When the ground stops trembling, Nancy decides that, to keep gas in the
Range Rover and soccer uniforms on her kids' backs, she'll have to go into
business for herself.

Lacking job skills but a pragmatic sort of person, she decides to deal in a
commodity in short supply and great demand in her suburban community:
marijuana.

One of her best customers is Doug Wilson (Kevin Nealon, "Saturday Night
Live"), an easygoing, cheerfully cynical city councilman who's also Nancy's
accountant. Another is Dean Hodes (Andy Milder), whose wife, Celia
(Elizabeth Perkins, "Must Love Dogs"), is the president of the P.T.A. and,
in the eyes of many, Agrestic's perfect mom.

Needless to say, this perfection goes about as deep as the lacquer on
Celia's nails.

"There's always a reason why somebody becomes so closed off and so
insular," Perkins said of her character. "I happen to think she's just
holding it all together because underneath it there's a lot of chaos and a
lot of cracks in the plaster."

Parker was intrigued by Nancy's do-it-yourself moral code.

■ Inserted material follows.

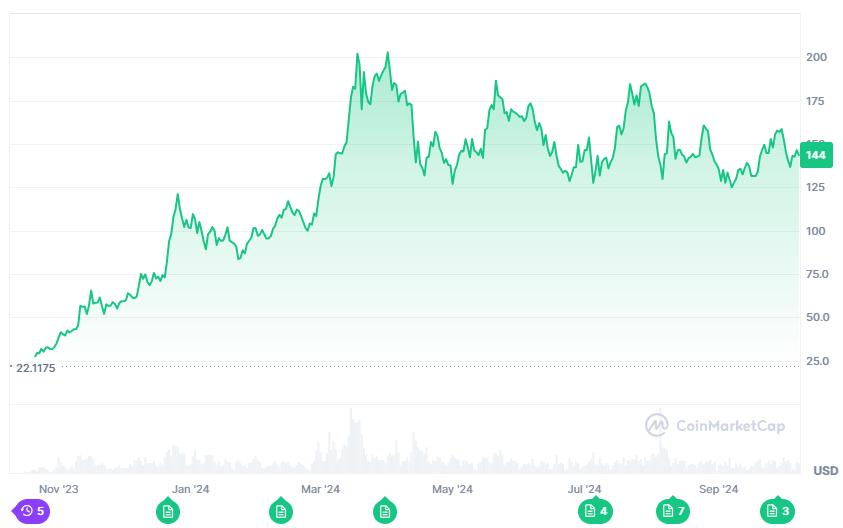Open the green news marker labeled 3
The image size is (843, 528).
pos(778,511)
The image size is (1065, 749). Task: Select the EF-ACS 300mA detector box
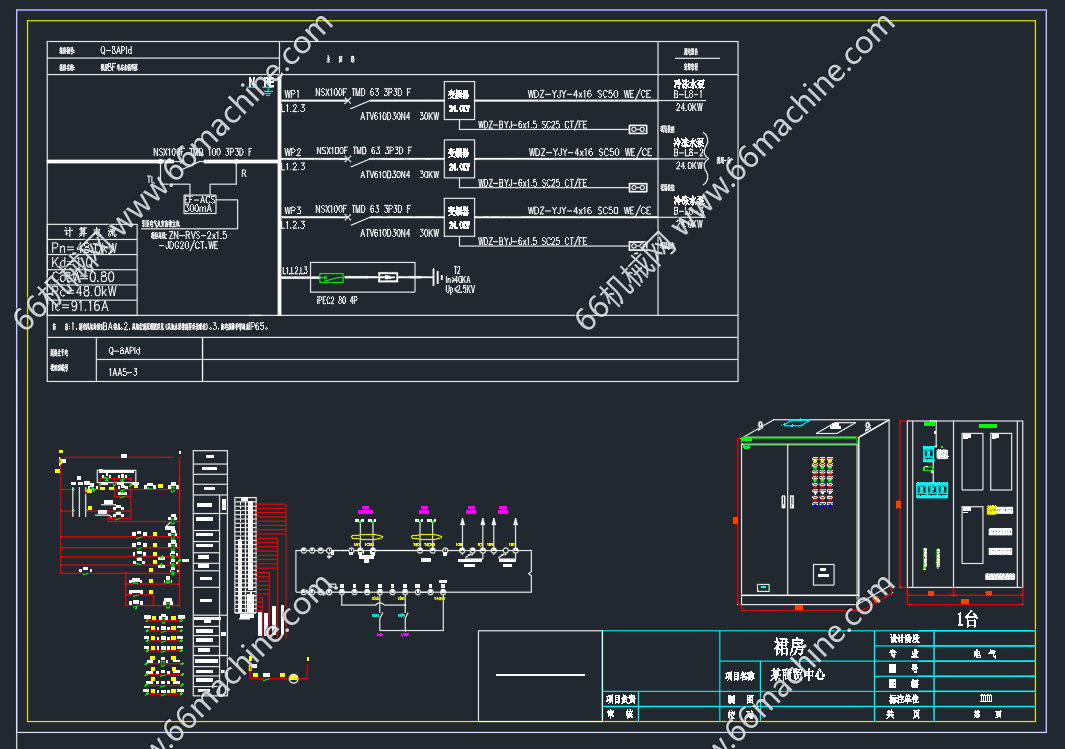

In an early episode, for example, the character reluctantly sells pot to
Doug's teenage son - but only on the condition that he not resell it to
younger kids.

"I just liked the world that (Kohan) created," Parker said. "I thought it
was unapologetically dark and the morality of it was skewed from the
beginning, so you can't necessarily make judgments on the characters.

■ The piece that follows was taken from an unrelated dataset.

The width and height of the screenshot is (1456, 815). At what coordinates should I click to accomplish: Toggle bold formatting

"A lot of times on TV, (a character) is the same person at the top of the
show as they are at the end. It doesn't leave you asking anything. You sort
of feel like you know it already."

Kohan is well aware that some people will have only one question about the
show: How dare she make a drug dealer a sympathetic character, a widowed
mom who's nicer to Celia's children than Celia is?

But that's just the point, in the writer's mind: It's worth asking whether
Nancy's business enterprise is really so heinous.

"I like pot as a subject because it seems to be kind of the mild end of
this whole drug debate," Kohan said, adding that the dispute over the
medical use of marijuana added a contemporary political charge.

She went on: "Personally, it's not my drug. I don't really enjoy it. But I
did a lot of research, and as a political issue, I'm perfectly comfortable
saying I believe that it should probably be legalized, regulated and taxed."

Given her subject matter, Kohan - who has written for two HBO series, "Sex
and the City" and "Tracey Takes On . . . " - said she didn't even try
pitching "Weeds" to any of the broadcast networks.

Her experience last year creating and producing a conventional sitcom -
CBS' now-you-see-it, now-you-don't "The Stones" - was not a happy one.

In Kohan's view, "the networks really operate within this culture of fear.
They have advertisers to answer to. They need a hit."

"They are very dependent on the past. You know, 'This worked, so it should
work again.'

"Showtime just said, 'Go,' and it was the greatest thing they could have
said to me."

Kohan was looking for a change of style as well as subject.

Like most cable comedies, "Weeds" has no laugh track, and she doesn't miss it.

"It's a struggle to have to come up with a certain number of jokes per
page," she says of some of the comedies in her past.

"The sitcom form is very specific. It limits you to have to 'button' every
scene, (to have) your actor in a certain place (on the stage)."

Of course, Kohan realizes that her desperate housewife - a soccer mom who
gets her kicks in ways not addressed in the family Christmas letter - will
be compared to the famous ones on the No. 1 broadcast network, ABC.

"We shot (the pilot) before 'Desperate Housewives' aired," she said in
response to a question.

"It definitely dovetails with a lot of themes from 'Desperate Housewives,'
but I think it's a different situation. They were two different animals
that were just kind of co-existing at the same time."

After tonight's 10 o'clock premiere, Showtime will air each episode of
"Weeds" twice each night on Monday, Wednesday and Friday at 9 and 9:30 p.m.